The drivable area compliance metric tracks instances where the ego veers outside this area. A small deviation outside the drivable area is permissible due to the overestimation of the ego’s bounding box, with a maximum violation threshold of 0.3 meters. If any frame shows the ego’s bounding box corners exceeding this threshold distance from the nearest drivable area, the compliance score is reduced to 0; otherwise, it remains at 1.

Comfort.

The comfort of the ego vehicle’s trajectory is assessed by comparing key variables—minimum and maximum longitudinal accelerations, maximum lateral acceleration, yaw rate, yaw acceleration, longitudinal jerk, and overall jerk magnitude—to predefined thresholds. These thresholds are empirically set based on expert trajectory data (e.g., max longitudinal acceleration at 2.40 m/s ${}^{2}$ , max lateral acceleration at 4.89 m/s ${}^{2}$ ).

Progress.

To measure the ego vehicle’s progress in a scenario, it is compared to an expert driver’s route progress. This involves calculating the ego’s progress per frame along the same lanes and lane connectors used by the expert, summing this progress over the scenario. The ego-to-expert progress ratio is then derived by comparing the ego’s total progress to that of the expert.
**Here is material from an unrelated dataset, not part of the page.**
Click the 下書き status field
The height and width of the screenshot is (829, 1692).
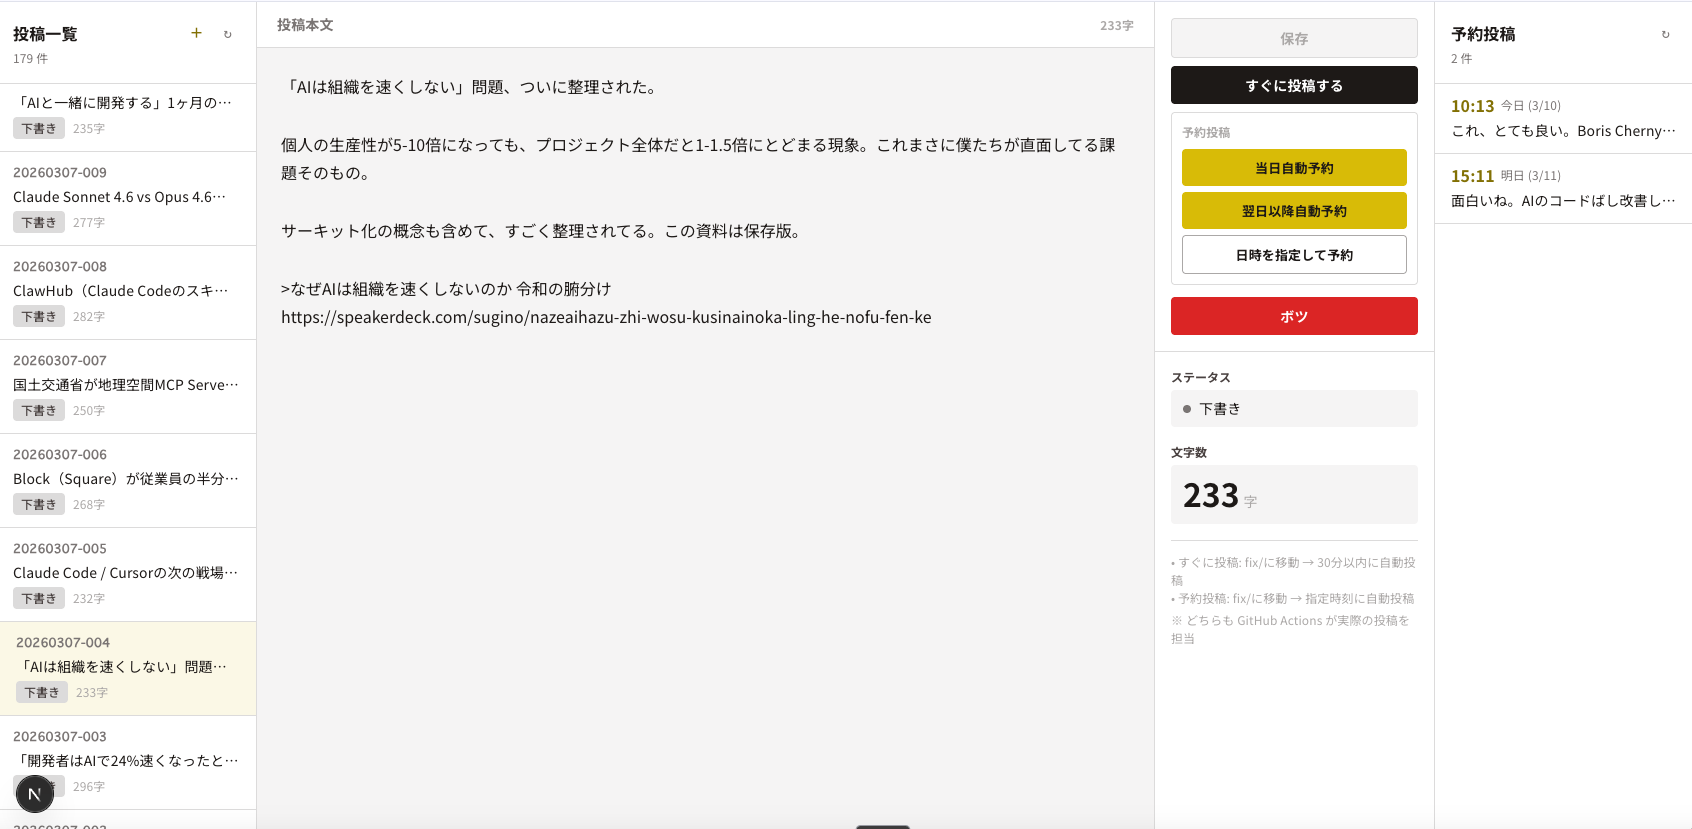click(x=1293, y=409)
If the ego’s progress falls below a certain negative threshold (-0.1m) due to data noise, the ratio is set to 0. In cases where no expert route is defined, the ratio defaults to 1. Otherwise, the ratio is the minimum of 1 and the adjusted ego-to-expert progress comparison.

Speed Limit.

This metric checks if the ego vehicle’s speed surpasses the speed limit, which is determined from the lane or, for a lane connector, from the higher speed limit of connecting lanes. A speed limit violation is noted whenever the ego’s speed exceeds this limit.

Direction.

This metric is designed to penalize the ego vehicle if it enters oncoming traffic lanes. It calculates the movement of the ego’s center over a 1-second period in relation to the designated driving direction, based on the baselines of the lanes or lane-connectors associated with the ego. The score is assigned a value of 1 if the ego does not travel against the traffic flow by more than 2 meters. If the ego moves against the traffic flow exceeding 6 meters, the score is set to 0. For movements between these two thresholds, the score is adjusted to 0.5.